Hannah y Nannah estaban a un lado, de espaldas a la pared mientras las dos seguían viendo a sus variantes intentar ganarse a Riley.

Ahora estaban en otra parte de la estación espacial, una sala donde todos los Bernard podían relajarse y desconectar; es decir, había un gran bar, donde Bernard, Bard y Diana mantenían en ese momento la primera conversación informal que habían tenido desde que se conocieron.

En cuanto a Aerith, estaba hablando con Paige y Gracy… mientras jugaba a un juego de lucha en el que estaba perdiendo por décima vez. Ahor Zai la sustituía cada vez que perdía. Y, por supuesto, como IA, Ahor Zai no tenía ninguna posibilidad de perder contra nadie. La vez que más cerca estuvo de perder fue con Chihiro.

Xra observaba detrás de ellas; al principio solo esperaba a que Ahor Zai se detuviera para poder preguntarle cómo usar el anillo, pero se sintió visiblemente intrigada por lo que estaban jugando debido a su naturaleza violenta.

Hera estaba en el spa con Baluarte. En cuanto al Hombre de Entrega y Cherbi, se limitaban a pasear por la gigantesca estación espacial intentando encontrar cosas que hacer y lugares que ver.

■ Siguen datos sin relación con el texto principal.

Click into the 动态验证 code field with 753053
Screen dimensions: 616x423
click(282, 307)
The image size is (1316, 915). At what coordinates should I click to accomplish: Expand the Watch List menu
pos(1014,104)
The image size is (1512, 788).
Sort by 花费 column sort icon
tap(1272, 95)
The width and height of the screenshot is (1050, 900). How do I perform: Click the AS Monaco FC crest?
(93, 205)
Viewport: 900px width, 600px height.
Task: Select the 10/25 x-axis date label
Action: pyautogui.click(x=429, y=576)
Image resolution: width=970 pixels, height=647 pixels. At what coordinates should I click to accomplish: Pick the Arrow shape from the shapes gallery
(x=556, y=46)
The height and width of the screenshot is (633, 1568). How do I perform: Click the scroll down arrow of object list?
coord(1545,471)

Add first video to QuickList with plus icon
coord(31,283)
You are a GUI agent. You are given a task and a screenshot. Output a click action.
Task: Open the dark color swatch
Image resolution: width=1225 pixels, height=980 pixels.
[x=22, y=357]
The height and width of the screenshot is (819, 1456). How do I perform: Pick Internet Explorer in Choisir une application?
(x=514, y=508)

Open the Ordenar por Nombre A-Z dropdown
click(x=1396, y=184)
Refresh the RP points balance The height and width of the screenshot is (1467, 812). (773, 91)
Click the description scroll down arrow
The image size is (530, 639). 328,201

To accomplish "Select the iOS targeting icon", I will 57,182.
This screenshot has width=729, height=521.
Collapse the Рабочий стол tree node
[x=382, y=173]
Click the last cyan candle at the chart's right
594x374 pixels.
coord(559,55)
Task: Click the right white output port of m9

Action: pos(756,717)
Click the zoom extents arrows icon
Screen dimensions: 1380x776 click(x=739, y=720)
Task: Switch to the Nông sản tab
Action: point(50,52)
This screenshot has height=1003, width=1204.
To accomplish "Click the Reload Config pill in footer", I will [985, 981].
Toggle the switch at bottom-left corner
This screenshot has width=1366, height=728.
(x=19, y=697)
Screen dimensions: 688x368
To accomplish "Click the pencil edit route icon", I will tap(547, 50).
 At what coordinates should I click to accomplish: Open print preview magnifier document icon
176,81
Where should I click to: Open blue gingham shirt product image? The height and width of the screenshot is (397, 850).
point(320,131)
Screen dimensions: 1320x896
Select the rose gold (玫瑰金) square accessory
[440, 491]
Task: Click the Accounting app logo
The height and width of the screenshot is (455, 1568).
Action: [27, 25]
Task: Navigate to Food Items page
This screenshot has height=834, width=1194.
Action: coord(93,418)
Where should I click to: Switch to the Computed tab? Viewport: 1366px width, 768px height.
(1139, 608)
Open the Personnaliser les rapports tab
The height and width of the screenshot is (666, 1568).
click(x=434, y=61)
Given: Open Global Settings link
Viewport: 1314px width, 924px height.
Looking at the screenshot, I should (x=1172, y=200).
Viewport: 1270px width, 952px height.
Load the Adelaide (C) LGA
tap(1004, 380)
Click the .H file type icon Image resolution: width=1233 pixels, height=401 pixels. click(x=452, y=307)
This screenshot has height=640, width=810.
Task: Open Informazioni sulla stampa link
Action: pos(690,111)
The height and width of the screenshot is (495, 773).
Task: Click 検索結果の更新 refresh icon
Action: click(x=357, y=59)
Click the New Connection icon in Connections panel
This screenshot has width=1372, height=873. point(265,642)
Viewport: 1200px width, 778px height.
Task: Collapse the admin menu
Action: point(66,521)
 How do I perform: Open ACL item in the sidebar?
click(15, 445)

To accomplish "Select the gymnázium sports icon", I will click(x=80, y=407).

Y aunque había vivido durante más de mil millones de años, era como un niño que lo experimentaba todo por primera vez, y quizá lo era. Como ser que no conocía más que el devorar, los momentos en los que se detenía a observar su entorno eran casi nulos. Bueno… en realidad seguía intentando comerse todo lo que veía. Si no fuera por Entrega apartándole las cosas de la boca, la estación espacial probablemente ya habría perdido la mayor parte de su peso.

Pero no era solo Cherbi quien miraba a su alrededor, los ojos de Entrega también estaban llenos de una sensación de curiosidad; sus manos y dedos, intentando tocarlo todo como si fuera la primera vez que veía tales cosas.

—Así que… ¿he oído que a ti también te contrató el señor Riley?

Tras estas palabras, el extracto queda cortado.